Ante a categórica resposta afirmativa, deu-lhe uma “valente” bofetada!

Por três vezes repetiu a pergunta e por três vezes o santo religioso confessou sua Fé, recebendo o mesmo bestial ultraje.

Ao entrar no campo de concentração, os guardas faziam uma revista minuciosa em todos os prisioneiros e lhes tiravam todos os objetos pessoais. Entretanto, o soldado que revistou o padre Kolbe devolveu-lhe o Rosário, dizendo:

— Tome seu Rosário. E vá lá para dentro!

Era um sorriso de Nossa Senhora, como a dizer-lhe que estaria com ele a cada momento.

Martírio no “‘bunker’ da morte”

No final de julho de 1941, foi transferido para o Bloco 14, cujos prisioneiros faziam trabalhos agrícolas. Tendo um deles conseguido fugir, dez outros, escolhidos por sorteio, foram condenados ao “bunker da morte”: um subterrâneo onde eles eram jogados desnudos, e permaneciam sem bebida nem alimento à espera da morte.

Ante o desespero daqueles infelizes, São Maximiliano ofereceu-se para ficar em lugar de um deles, pai de família, e foi aceito por ser sacerdote.

Fechado o bunker, estava para sempre encerrado para eles o contato com o mundo exterior. Naquelas terríveis horas sem outra expectativa que a da morte, tratava-se de cada qual pôr em ordem sua consciência. Pode-se imaginar qual seria o medo da morte, do Juízo, do sofrimento, a tentação de desespero… Em tal situação, que privilégio poder ter por companheiro um sacerdote santo! Graças a ele, o bunker da morte se converteu em capela de oração e de cânticos… com vozes cada dia mais débeis. Três semanas depois, restavam vivos apenas quatro. Julgando que aquela situação se prolongava demasiado, decidiram as autoridades aplicar-lhes uma injeção letal de ácido muriático.

Padre Kolbe foi o último a morrer naquele pavoroso subterrâneo. Estendeu espontaneamente o braço para a injeção. Alguns momentos depois, um funcionário do campo o encontrou morto ‘com os olhos abertos e a cabeça inclinada. Seu rosto, sereno e belo, estava radiante’.[2]

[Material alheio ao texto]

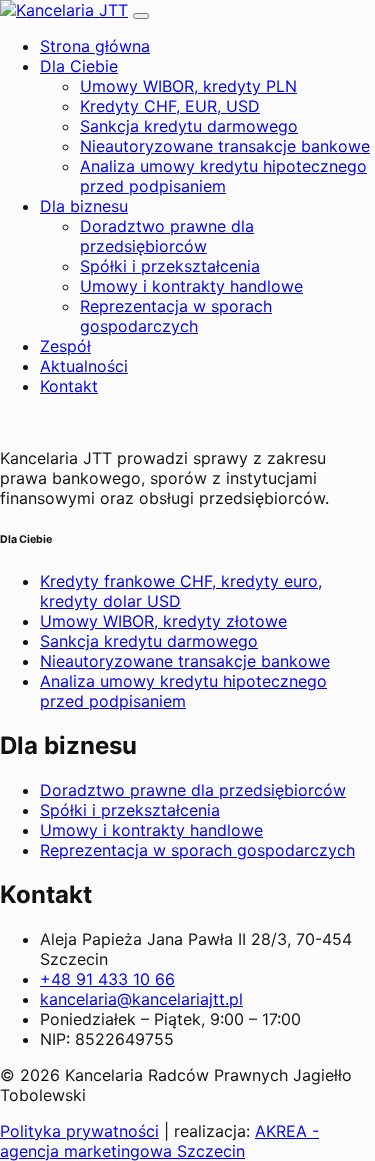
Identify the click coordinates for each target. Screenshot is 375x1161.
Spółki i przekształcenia (170, 266)
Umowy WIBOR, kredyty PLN (188, 86)
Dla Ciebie (79, 66)
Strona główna (95, 46)
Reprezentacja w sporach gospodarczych (176, 316)
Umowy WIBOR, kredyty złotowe (163, 621)
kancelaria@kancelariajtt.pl (141, 999)
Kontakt (69, 386)
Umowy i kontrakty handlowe (191, 286)
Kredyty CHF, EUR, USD (170, 106)
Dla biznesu (84, 206)
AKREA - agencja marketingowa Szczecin (159, 1141)
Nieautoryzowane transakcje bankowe (225, 146)
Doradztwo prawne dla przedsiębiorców (167, 236)
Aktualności (84, 366)
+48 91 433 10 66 (107, 979)
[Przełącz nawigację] (141, 16)
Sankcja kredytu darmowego (189, 126)
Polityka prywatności (79, 1131)
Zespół (65, 346)
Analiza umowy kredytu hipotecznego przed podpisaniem (223, 176)
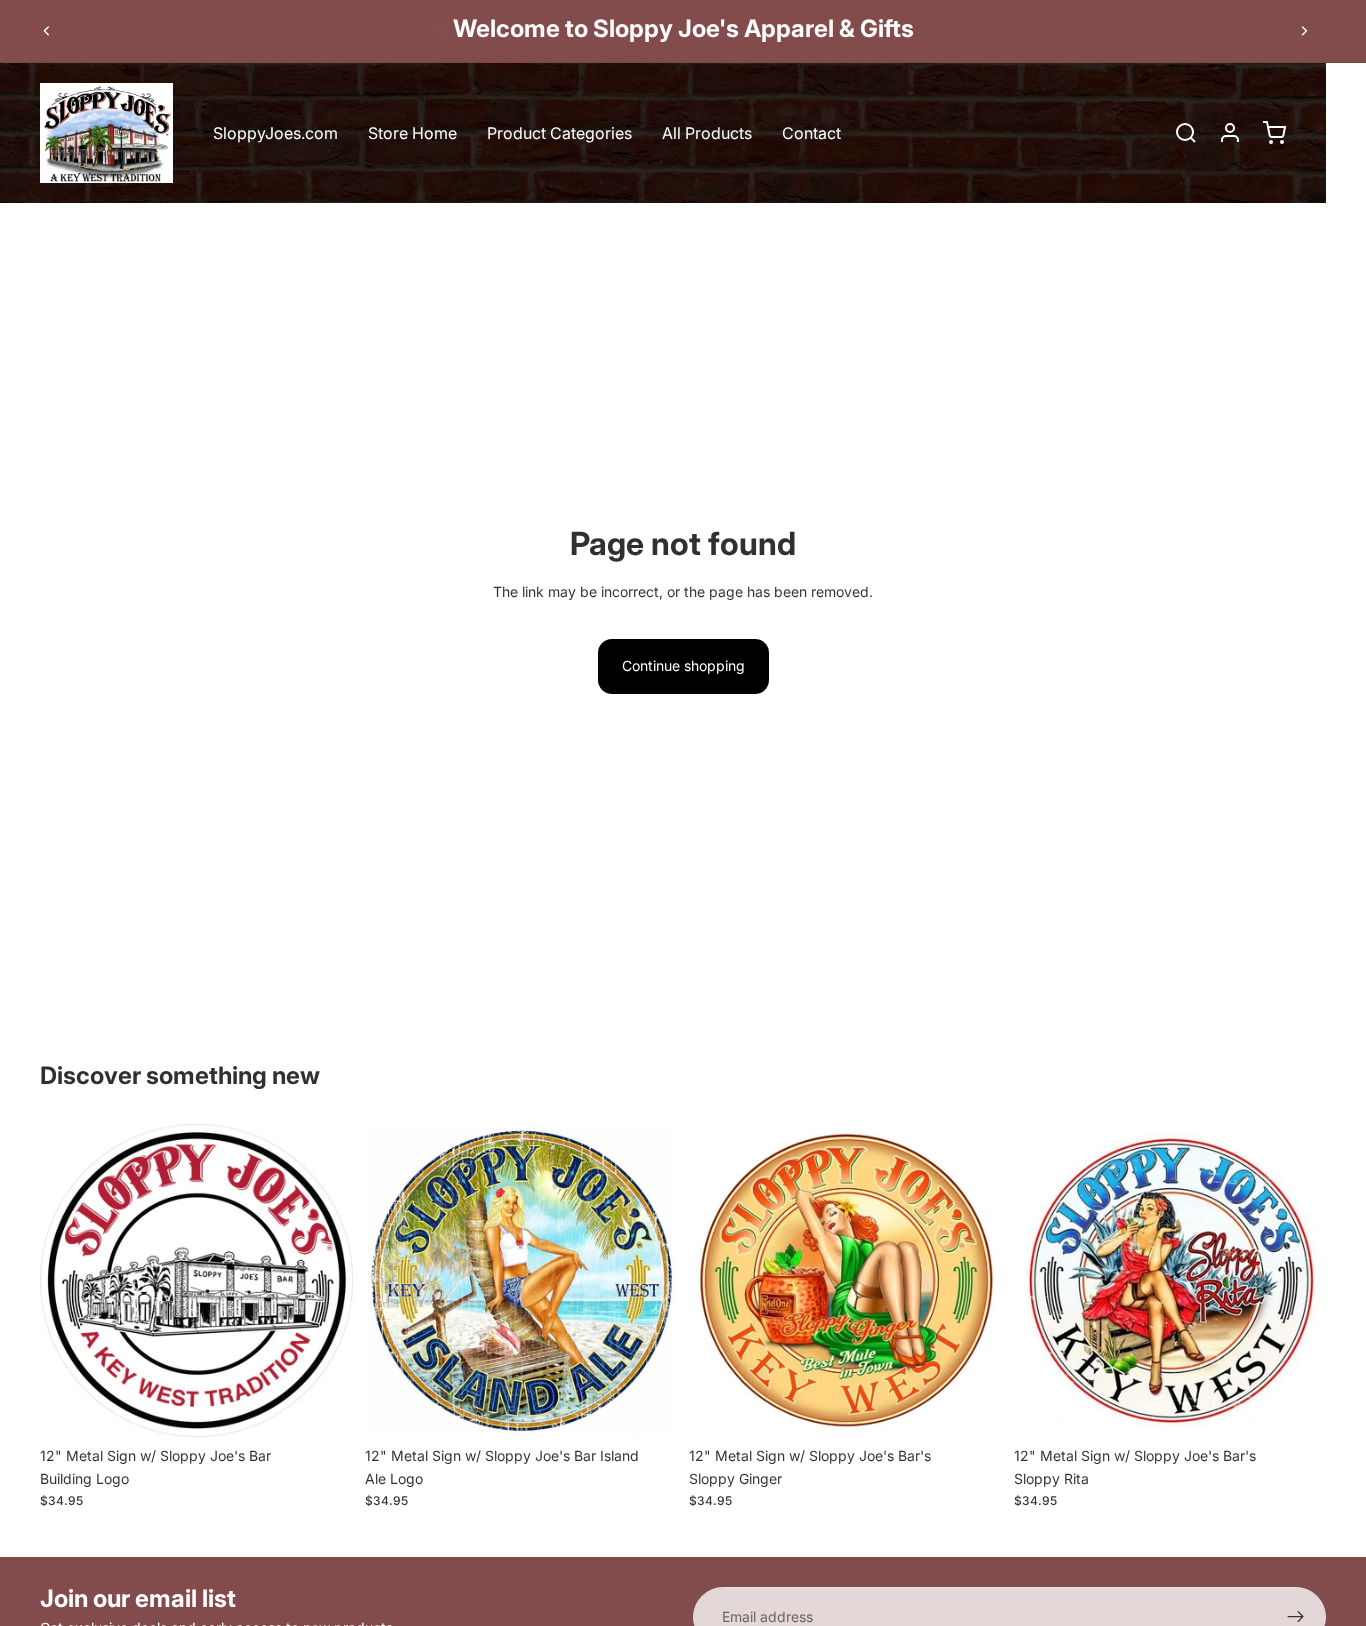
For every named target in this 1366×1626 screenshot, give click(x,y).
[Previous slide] (47, 31)
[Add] (322, 1407)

Cumprira sua última missão: salvara a si próprio e aos demais. Era o dia 14 de agosto de 1941, véspera da Assunção de Maria.”

São Maximiliano, rogai por nós!

A vida exemplar de São Maximiliano, sem sombra de dúvidas, comoveu imensamente os céus por esses seus atos de generosidade e abnegação. Não será que ele deseja de nós também uma resposta a esse exemplo de vida que ele deu? Nesse mundo que, cada vez mais, submete a Igreja a suplícios de um campo de concentração?

Que São Maximiliano interceda por nós e que nos dê a sua coragem e destemor diante dos inimigos da Igreja!

Ir. Juliane Vasconcelos Almeida Campos

 

Artigo extraído, com adaptações, da Revista Arautos nº 92, agosto 2009.


[1] MLODOZENIEC, OFM Conv., Fr. Juventino. Conheci o bem-aventurado Maximiliano Maria Kolbe. Exemplar mimeografado no Jardim da Imaculada, Missão Católica de São Maximiliano Kolbe. Cidade Ocidental, Goiás, 1980.

[2] LLABRÉS Y MARTORELL, Pere Joan. San Maximiliano María (Raimundo) Kolbe.  Año Cristiano. Madrid: BAC, 2005, vol. 8, p. 459.